--- BEGIN SOURCE PASSAGE ---
Brushes: ¾-inch (19mm) flat • No. 12 flat
Colors: Yellow Citron • Thicket • Yellow Light • Yellow Ochre • Wicker White • Burnt Umber
Other: floating medium
How to Paint a Daffodil Using One-Stroke Painting by Donna Dewberry
1. Double-load a ¾-inch flat with Yellow Citron and Thicket. Dip the brush into floating medium to make it easier to paint over the crackled background. Paint a large leaf and pull a couple of stems upward from the base using the chisel edge of the brush.
2. Double-load a ¾-inch flat with Yellow Light and Yellow Ochre and paint the base of the daffodil blossom with a tight C-stroke.
3. With the same brush and colors, paint the open petals, picking up Wicker White as needed on the Yellow Light side of the brush. Keep the Yellow Ochre side to the outside of the petals. Start each petal at the base, push down on the bristles, slide up and lift to the tip, then slide back down to the base.
4. Double-load a ¾-inch flat with Yellow Light and Yellow Ochre and paint the trumpet, keeping the Yellow Ochre to the outside to separate the base of the trumpet from the outside petals.
5. Double-load a No. 12 flat with Yellow Light and Wicker White and paint a ruffly circle for the opening of the trumpet.
6. Load a No. 12 flat with floating medium and side-load into Burnt Umber. Float shade to the inside edges of the petals and the throat of the trumpet. The pod at the base is Thicket and Yellow Citron. To finish, deepen the shading on the petals and trumpet base with Yellow Ochre and floating medium on a No. 12 flat. Add the closed bud on the other stem with the same colors: Yellow Light, Yellow Ochre and Burnt Umber.
--- END SOURCE PASSAGE ---
--- BEGIN RAW DATA ---
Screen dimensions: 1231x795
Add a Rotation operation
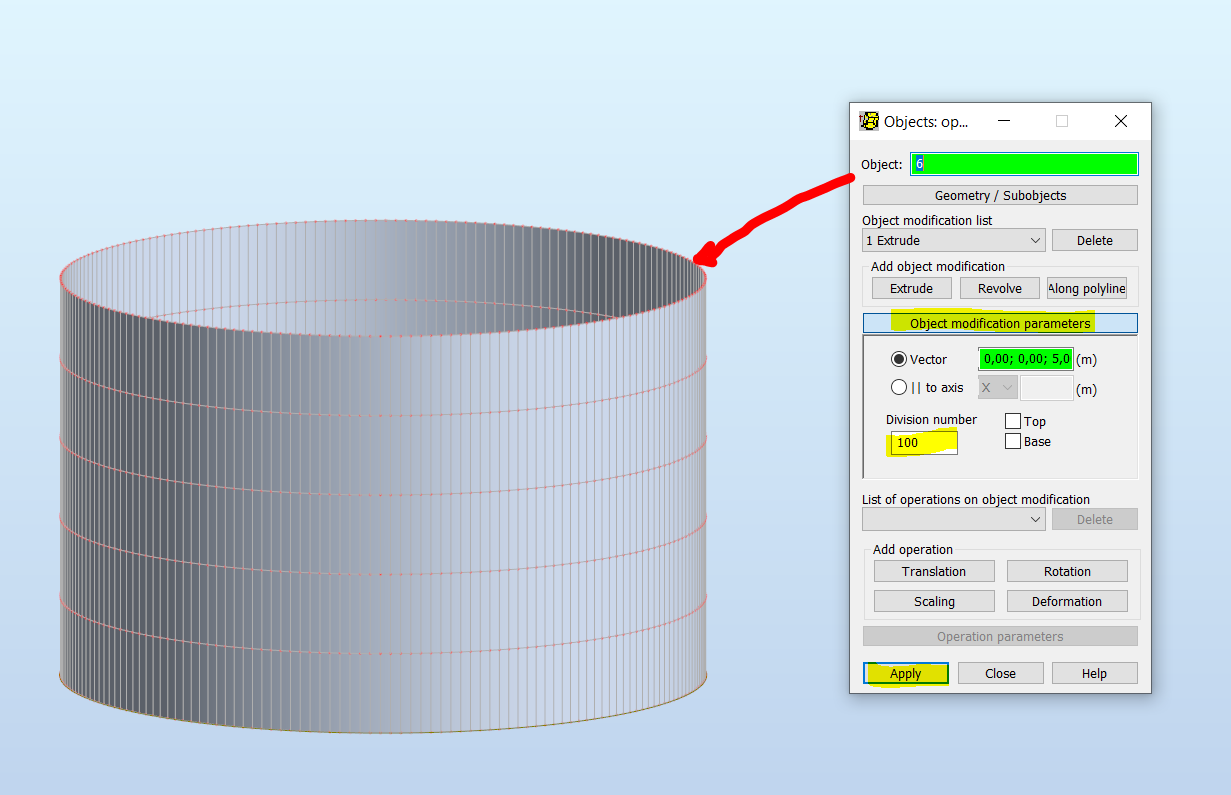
--- END RAW DATA ---
## DIRECTIONS FOR THIS TASK
Continue the daffodil painting instructions from the point where they stop. The listing has no connection to the daffodil painting instructions.

## RESULT OF THE TASK
The directions for creating the “allover crackled” background shown in this demo are in the techniques section of the Essential Guide to Flower and Landscape Painting. Keep reading below for the William Wordsworth poem that I quoted in the subject line of today’s message. Lovely images and imagery, they are.
I wandered lonely as a cloud
That floats on high o’er vales and hills,
When all at once I saw a crowd,
A host, of golden daffodils;
Beside the lake, beneath the trees,
Fluttering and dancing in the breeze.
Continuous as the stars that shine
And twinkle on the milky way,
They stretched in never-ending line
Along the margin of a bay:
Ten thousand saw I at a glance,
Tossing their heads in sprightly dance.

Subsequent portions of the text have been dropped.